== Text for analysis ==
Trying to install Windows 10 on a hard drive that is in mode MBR or GPT disk had some weird up and downs.
I could not install the primary operating system (Windows) on a GPT disk, then after some bios changes and converting the HDD to MBR, I couldn’t install a primary OS on a MBR disk.
I’m going crazy here.
Enabling non native AHCI drivers support in the bios I finally was able to install Windows on a new hard drive but only with more weird things going on.
Windows would boot up but before the ASrock logo appear, a text AHCI driver list would show trying to seek which sata drive had a viable disk with an OS to boot up.
Regardless, I left it that way and continued searching online until I stumbled upon something about the boot order of drives.
I think I know what the whole slow and weird boot up problems is.
There is a a boot order that happens when you boot up an OS, in my case Windows and ASrock motherboard.
You have sata drives starting from the first which is drive 0 (zero) then so on but not all.
First drive is “0” which is drive 1, then the second drive is drive “1” which is the second in boot order.

== Extracted material ==
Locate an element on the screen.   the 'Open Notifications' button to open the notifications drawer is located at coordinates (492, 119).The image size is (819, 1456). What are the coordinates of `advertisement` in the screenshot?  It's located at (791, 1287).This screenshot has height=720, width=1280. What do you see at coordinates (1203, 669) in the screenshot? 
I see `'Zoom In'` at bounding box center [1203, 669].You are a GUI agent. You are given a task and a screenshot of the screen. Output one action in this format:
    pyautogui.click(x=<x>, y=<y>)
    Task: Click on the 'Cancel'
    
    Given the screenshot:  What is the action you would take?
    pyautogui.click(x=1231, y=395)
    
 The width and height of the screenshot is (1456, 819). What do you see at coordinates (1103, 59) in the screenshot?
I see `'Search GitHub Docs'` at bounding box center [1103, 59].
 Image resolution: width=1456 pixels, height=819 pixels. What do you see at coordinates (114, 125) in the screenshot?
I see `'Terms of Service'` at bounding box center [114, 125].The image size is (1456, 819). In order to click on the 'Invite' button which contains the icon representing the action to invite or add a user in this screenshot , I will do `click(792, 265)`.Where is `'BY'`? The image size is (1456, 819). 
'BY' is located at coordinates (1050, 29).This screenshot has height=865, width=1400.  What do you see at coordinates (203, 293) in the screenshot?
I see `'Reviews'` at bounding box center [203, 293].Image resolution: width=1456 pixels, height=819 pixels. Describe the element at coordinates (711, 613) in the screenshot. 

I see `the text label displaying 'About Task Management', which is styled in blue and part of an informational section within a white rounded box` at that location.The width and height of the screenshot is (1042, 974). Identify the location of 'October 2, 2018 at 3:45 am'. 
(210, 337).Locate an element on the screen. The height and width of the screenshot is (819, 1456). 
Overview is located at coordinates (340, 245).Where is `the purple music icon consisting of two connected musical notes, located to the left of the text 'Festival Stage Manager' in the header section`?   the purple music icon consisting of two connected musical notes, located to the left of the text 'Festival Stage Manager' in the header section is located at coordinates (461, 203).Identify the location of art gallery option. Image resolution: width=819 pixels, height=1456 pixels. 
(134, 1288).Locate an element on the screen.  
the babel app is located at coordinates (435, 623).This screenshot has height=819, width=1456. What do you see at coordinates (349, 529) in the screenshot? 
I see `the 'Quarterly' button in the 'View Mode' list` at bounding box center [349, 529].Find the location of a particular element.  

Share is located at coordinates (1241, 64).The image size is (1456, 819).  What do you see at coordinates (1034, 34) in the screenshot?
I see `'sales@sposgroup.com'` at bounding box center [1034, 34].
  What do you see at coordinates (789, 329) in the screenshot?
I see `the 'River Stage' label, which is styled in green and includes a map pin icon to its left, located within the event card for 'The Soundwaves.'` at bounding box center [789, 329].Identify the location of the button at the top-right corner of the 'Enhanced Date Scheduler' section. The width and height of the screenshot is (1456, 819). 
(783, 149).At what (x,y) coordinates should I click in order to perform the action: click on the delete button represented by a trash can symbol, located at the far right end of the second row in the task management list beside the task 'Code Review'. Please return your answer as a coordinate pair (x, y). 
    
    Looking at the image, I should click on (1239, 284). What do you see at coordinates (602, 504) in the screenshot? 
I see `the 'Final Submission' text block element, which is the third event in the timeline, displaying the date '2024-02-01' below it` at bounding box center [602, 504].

== Your task ==
Continue the post about installing Windows 10 on an MBR or GPT hard drive, starting right after its last sentence on how the drives are numbered in the boot order.

== Exercise result ==
My motherboard has 8 sata connectors which 4 are native AHCI and the other 4 are non native drives that work but should be read for data and not used a primary OS boot option.
I restart and go into bios boot from drive mode and see my primary Windows drive is not the first drive (drive 0) in boot order.
I’m thinking, does boot order even matter when I am selecting which drive to boot from?
On the bios drives boot list I notice drive 0 is a data drive I’m using.
I think I know what is going on now.
I disabled non native AHCI booting and fastboot options in the bios.
Note: this does not disable AHCI, it removes the ability to boot from non native sata connected drives.
Reconnected my internal hard drive with new Windows installed to sata drive “0” which uses native AHCI.
Now Windows boots up in seconds!
What the heck was going on?
My set up is 7 internal hard drives and a disk blu ray read drive with just one Windows hard drive.
I learned that if you have your main OS not first in the list of boot up drive (drive 0) then either the bios or Windows will scan ever drive for a bootable OS starting from the first drive in the list.
Great, that was the problem!
The computer was scanning through the list of drives before it booted from the one it should have only regardless if specified which drive to boot up from.
I figure Windows or the bios normally scans through it’s drives in case there may be problems booting up from the main OS.
So what causes slow boot up?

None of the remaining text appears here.